Preferisco evitare di dilungarmi troppo rispetto alla Ministra della Famiglia, natalità e pari opportunità: Eugenia Maria Roccella. Basti rilevare che la ex radicale pentita – si, proprio così, ex radicale e figlia di Franco Roccella, uno dei fondatori del Partito Radicale – rappresenta la versione al femminile di Lorenzo Fontana, Presidente della Camera.

Oggi è un’ultraconservatrice e figura di spicco del mondo prolife e teocon, nemica dichiarata di biotestamento, unioni civili, delle sentenze che abbatterono la legge 40, dalla fecondazione eterologa alla diagnosi preimpianto, della pillola abortiva Ru486, delle famiglie arcobaleno, dei diritti Lgbtq, del reato di omofobia, del divorzio breve, del suicidio assistito e dell’eutanasia. Insomma di tutti i diritti civili, alcuni dei quali leggi dello Stato, che hanno caratterizzato la nostra storia negli ultimi trent’anni.

Preferirei ignorarne l’esistenza, ma come evitare di rilevare l’ingombrante presenza, al Ministero della Disabilità, della leghista Alessandra Locatelli, vergognosamente nota per avere vietato – in qualità di assessora alla Famiglia e alla Solidarietà sociale della  Lombardia – l’elemosina ai poveri, multato un prete che portava loro da mangiare e fatto ricorso agli idranti per disperdere i senzatetto del suo comune?

Laddove, però, è stato raggiunto il massimo dell’impudicizia, è avvenuto al Ministero del lavoro, con la nomina di Marina Elvira Calderone che, per chi non la conoscesse già, attualmente ricopre l’incarico di Presidente del Consiglio dell’Ordine dei consulenti del lavoro.
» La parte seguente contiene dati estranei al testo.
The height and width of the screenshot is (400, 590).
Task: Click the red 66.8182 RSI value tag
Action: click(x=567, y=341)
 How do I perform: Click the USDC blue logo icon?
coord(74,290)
Tanto valeva eleggere direttamente il Presidente di Confindustria!

Come se, nel purtroppo improbabile caso di un futuro governo di sinistra – alludo a quella vera, non certo al Pd – eleggessero a Ministro del lavoro il Segretario generale della Cgil.
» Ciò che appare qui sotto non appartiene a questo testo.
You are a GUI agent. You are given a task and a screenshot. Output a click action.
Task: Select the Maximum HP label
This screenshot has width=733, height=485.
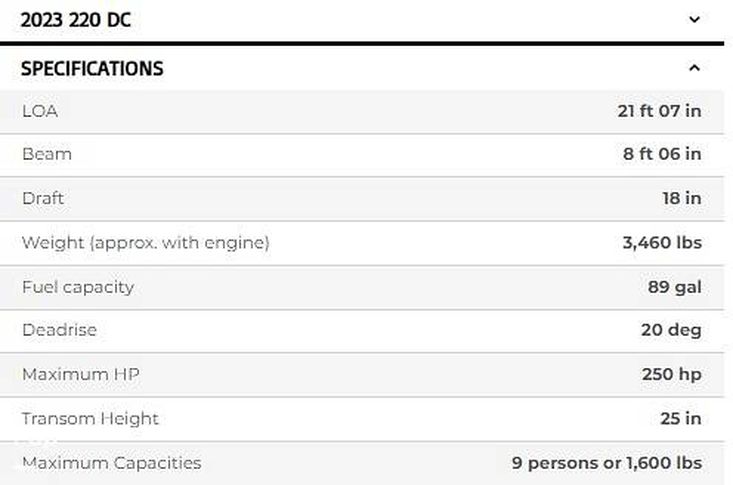point(81,375)
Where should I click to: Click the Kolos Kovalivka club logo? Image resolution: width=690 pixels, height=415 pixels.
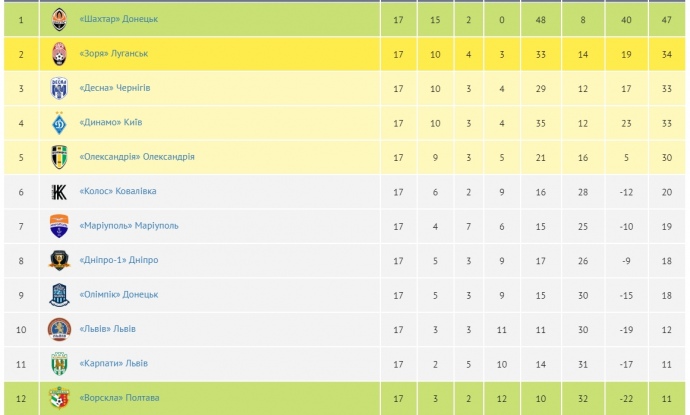(59, 191)
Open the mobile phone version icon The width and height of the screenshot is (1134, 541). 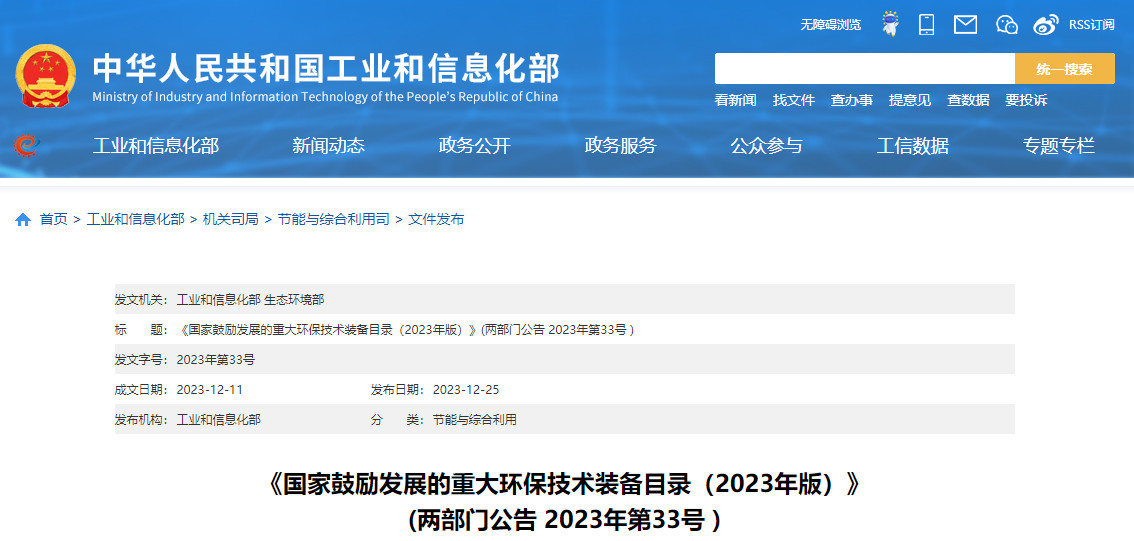(x=927, y=24)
Giusto per rendere l’idea delle mani cui è stato affidato un così delicato incarico, è il caso di rilevare, come ha fatto il giornalista Massimo Franchi su il manifesto nei giorni scorsi, che:

a) Il Consiglio nazionale dell’Ordine presieduto dalla neo ministra ha più volte presentato interpellanze ai precedenti Ministri del lavoro per “rendere più flessibile la normativa che tutela i lavoratori e la sicurezza in tema di appalti. Reiterate richieste, quindi, per rendere meno rigida la normativa in un paese nel quale si registrano, in media, più di tre morti al giorno per incidenti sul lavoro. Una richiesta criminale! Immagino che l’Ordine non perderà molto tempo prima di rinnovare la richiesta alla neo ministra!

b) Per lo stesso Consiglio, il Durc – il “Documento unico di regolarità contributiva” – in vigore dal novembre 2021 e principale strumento per evitare nel settore dell’edilizia le assunzioni post datate in caso di incidenti, secondo un’altra interpellanza “introduce una procedura complessa, che comporta il rischio del blocco delle attività dei cantieri, oltre a un aumento dei costi e dei tempi di lavoro per le imprese interessate”. Scellerati!
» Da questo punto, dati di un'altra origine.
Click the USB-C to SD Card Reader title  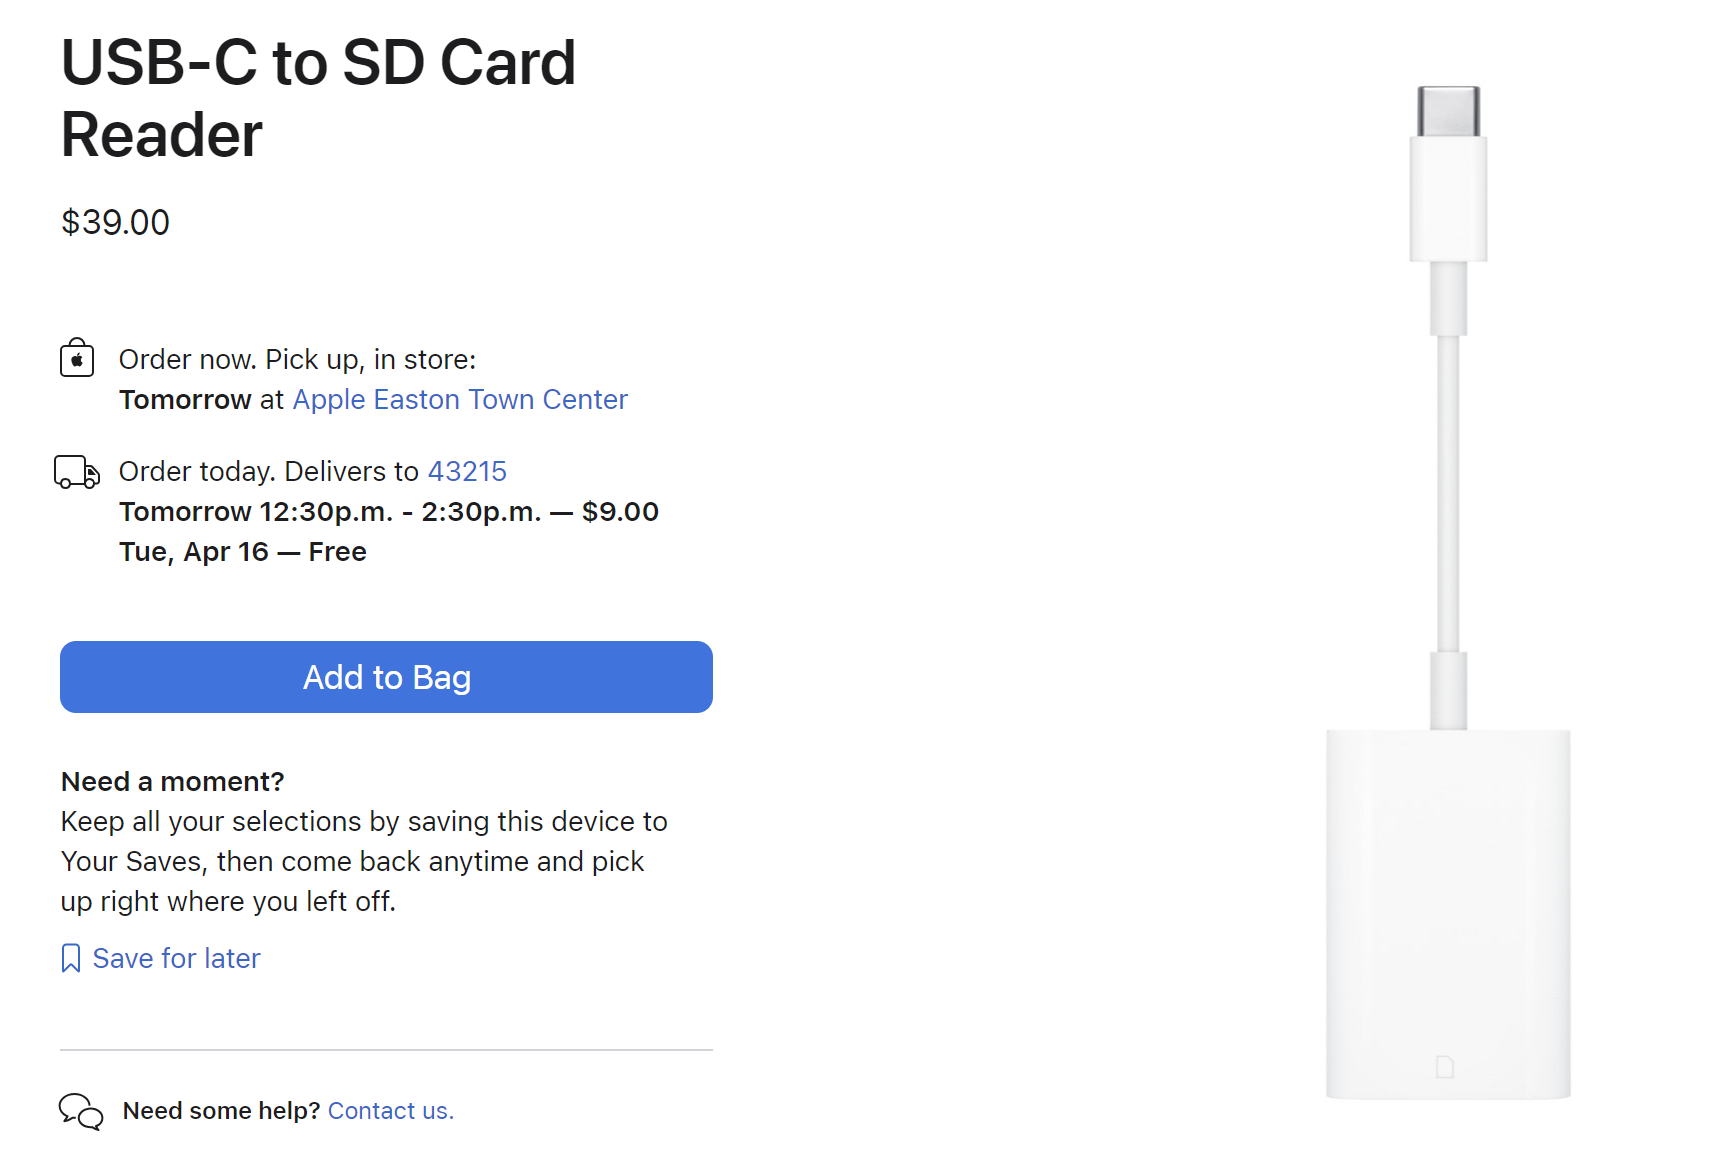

c) Un’altra richiesta del Consiglio presieduto dalla neo ministra riguarda invece “la possibile esclusione dei dipendenti in smart working dalla base di computo dell’organico aziendale per la determinazione del numero dei soggetti disabili da assumere”. In pratica si chiede di usare il telelavoro per sottrarsi all’obbligo di legge di assumere disabili!

L’ultima richiesta, in ordine di tempo, è stata fatta all’Inps chiedendo di poter accedere alle posizioni previdenziali dei lavoratori; con tutti i conseguenti rischi per gli stessi e con la dichiarata intenzione di fare concorrenza – sleale – ai patronati dei sindacati.

In definitiva, nonostante le premesse non appaiano confortanti, si può anche concordare con coloro che invitano alla calma e ad attendere i primi provvedimenti adottati dalla nuova compagine governativa. Eventualmente, auspico tempi di reazione rapidissimi!

Quello che non ci è assolutamente consentito è sprecare ulteriori energie nell’analisi retrospettiva degli errori commessi dalla sinistra nel nostro Paese. È urgente e necessario avviare un processo di rinnovamento che, inevitabilmente, occorre parta da un ritrovato rapporto con la nostra base sociale. Il tempo a nostra disposizione scorre velocemente e, contemporaneamente, in Europa, dalle ex Repubbliche sovietiche alla Germania e alla Svezia si materializza una preoccupante involuzione conservatrice e reazionaria.